*WHAT THE TASK ASKS*. Please, starting at the line that contains "1115x836 pixels. Task: Click", reproduce every line exactly until the records run out, skipping all pictures.

*Collected data entries*.
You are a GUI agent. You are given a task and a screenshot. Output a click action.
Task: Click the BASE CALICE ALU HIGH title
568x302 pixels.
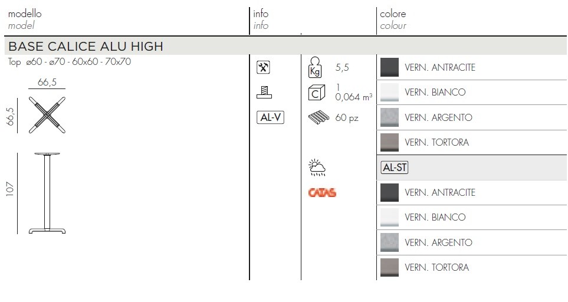tap(86, 47)
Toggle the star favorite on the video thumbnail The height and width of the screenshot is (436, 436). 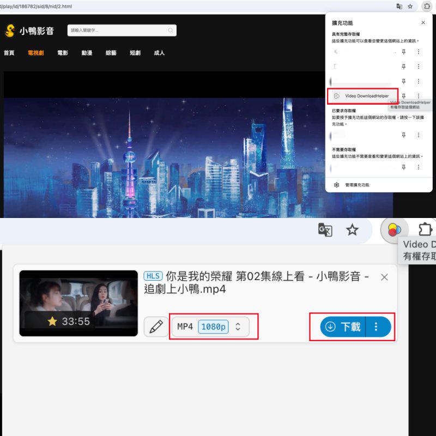(52, 321)
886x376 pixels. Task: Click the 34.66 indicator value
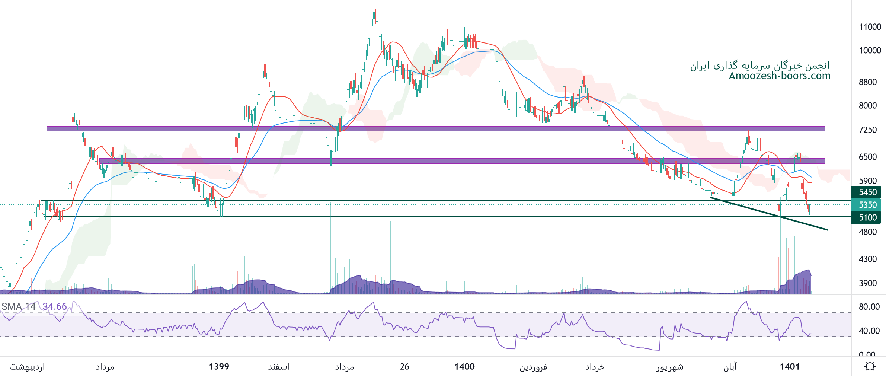(54, 306)
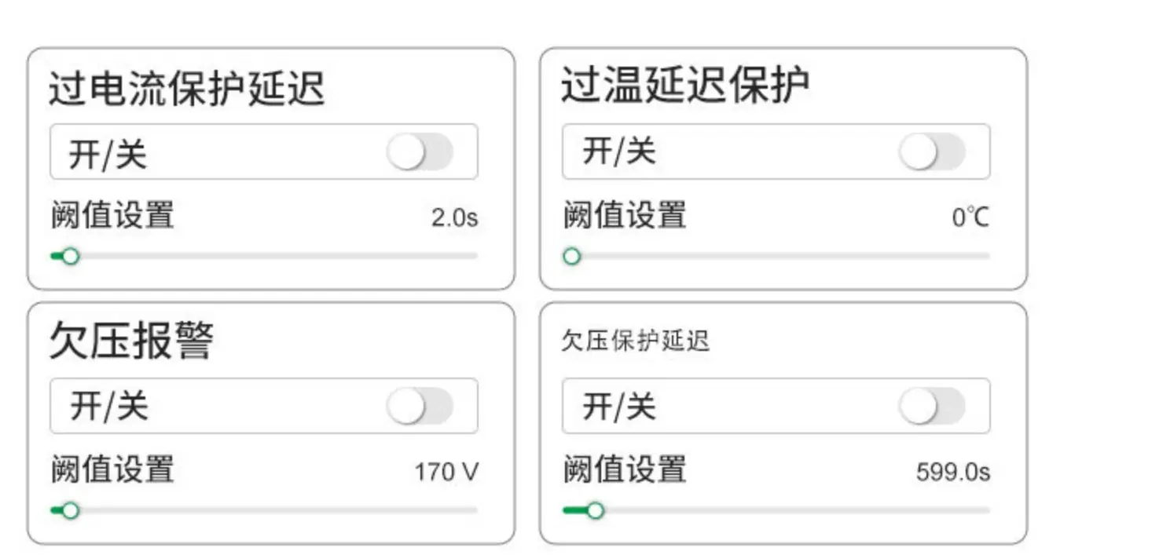Viewport: 1152px width, 555px height.
Task: Click 开/关 label in 过电流保护延迟 card
Action: coord(108,152)
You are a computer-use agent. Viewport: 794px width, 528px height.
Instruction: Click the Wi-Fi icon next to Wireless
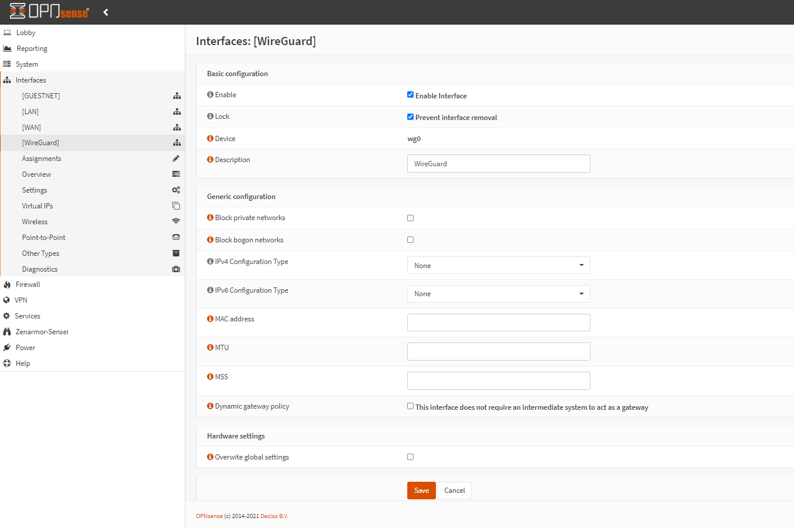click(x=176, y=221)
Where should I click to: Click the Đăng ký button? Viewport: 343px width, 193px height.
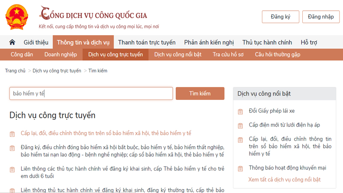coord(280,17)
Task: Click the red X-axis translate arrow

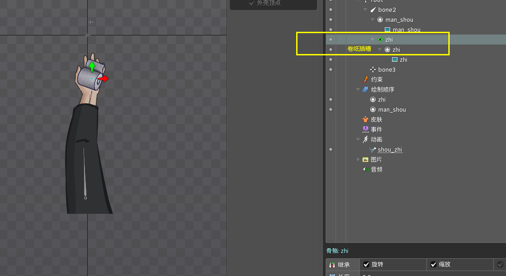Action: [104, 79]
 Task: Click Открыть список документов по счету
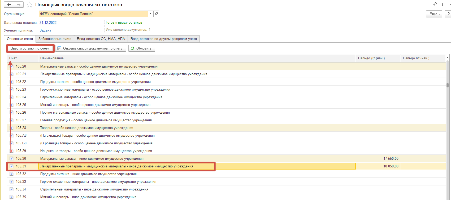90,48
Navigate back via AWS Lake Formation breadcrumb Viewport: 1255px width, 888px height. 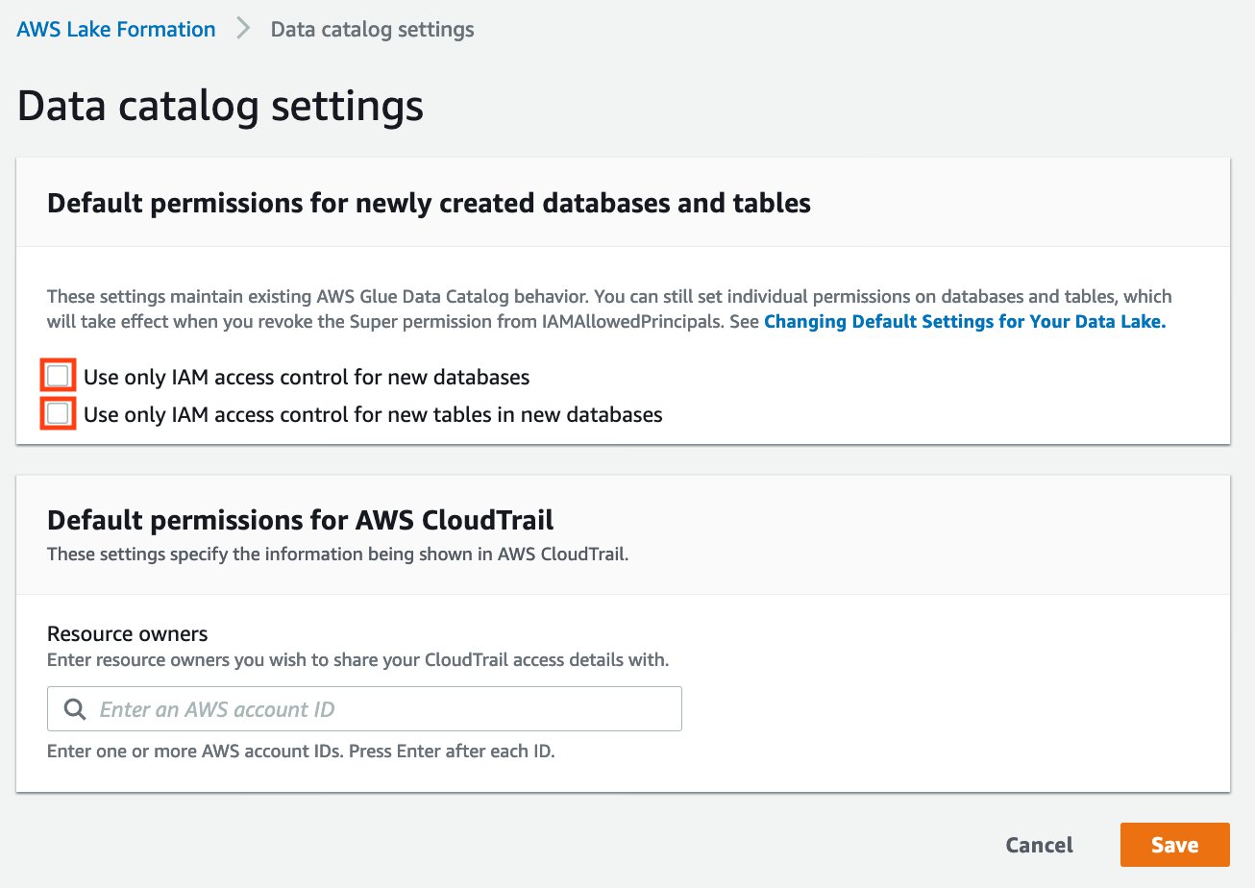114,29
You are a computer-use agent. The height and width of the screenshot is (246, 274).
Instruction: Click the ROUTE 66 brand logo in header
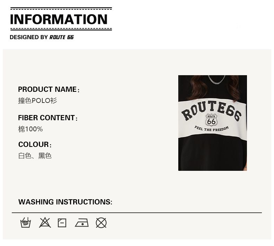click(62, 37)
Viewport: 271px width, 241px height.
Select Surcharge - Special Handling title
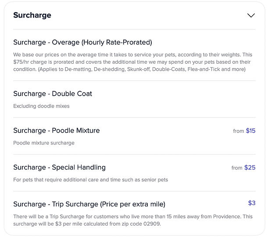pyautogui.click(x=60, y=168)
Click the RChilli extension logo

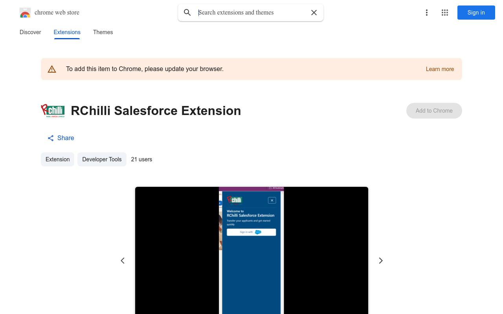(53, 111)
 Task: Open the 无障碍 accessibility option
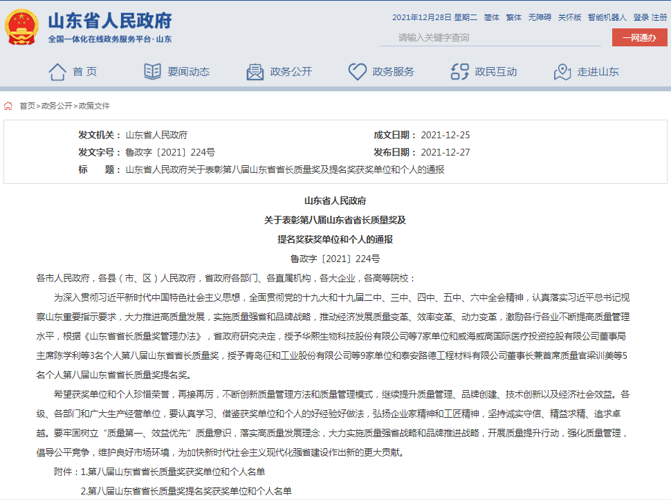tap(540, 17)
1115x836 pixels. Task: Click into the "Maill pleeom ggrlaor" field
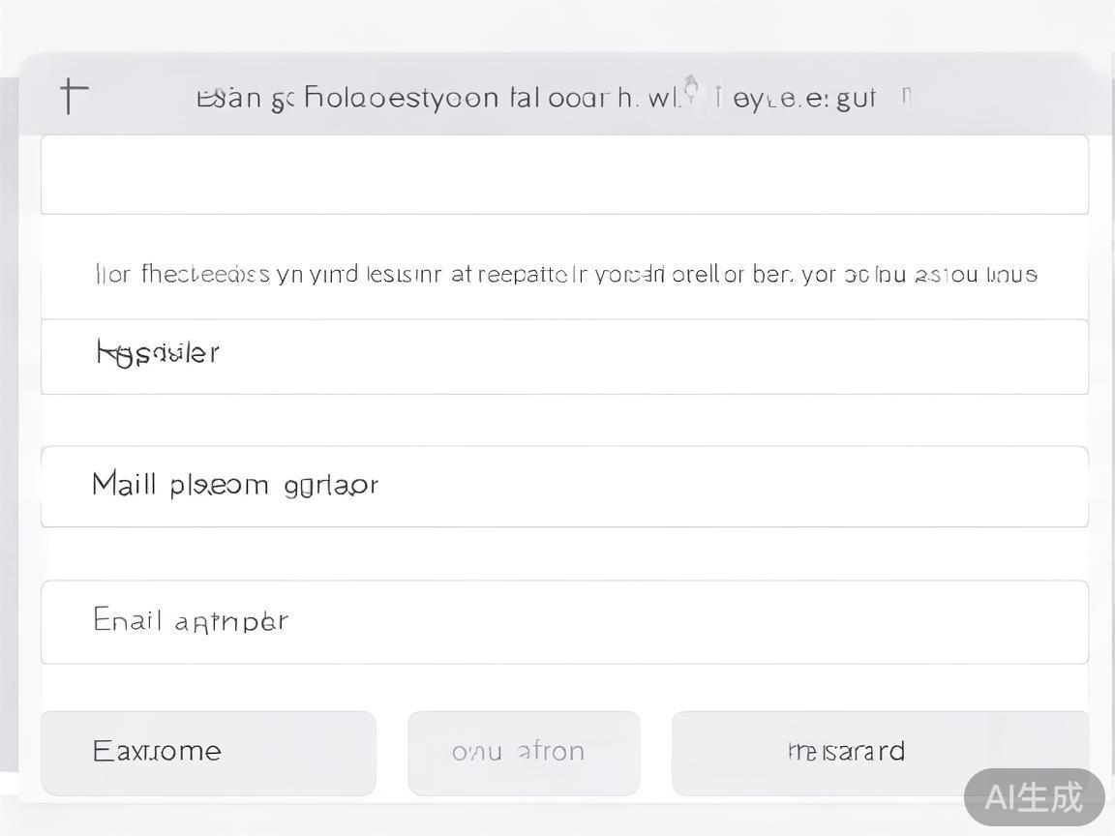pyautogui.click(x=564, y=486)
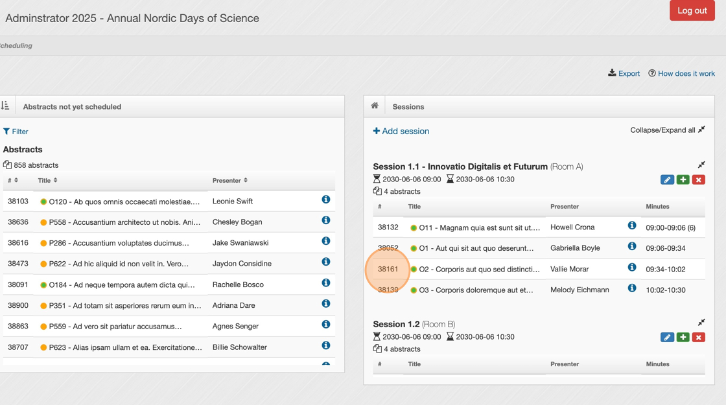This screenshot has width=726, height=405.
Task: Click the home icon in Sessions panel
Action: 375,106
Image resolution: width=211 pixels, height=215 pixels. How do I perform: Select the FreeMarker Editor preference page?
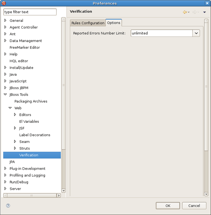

*RESULT FOR THIS EXERCISE*.
1115x836 pixels. Task: Click into the "Maill pleeom ggrlaor" field
pyautogui.click(x=564, y=486)
This screenshot has width=726, height=405.
Task: Click the home icon in Sessions panel
Action: 375,106
Image resolution: width=211 pixels, height=215 pixels. How do I perform: Select the FreeMarker Editor preference page?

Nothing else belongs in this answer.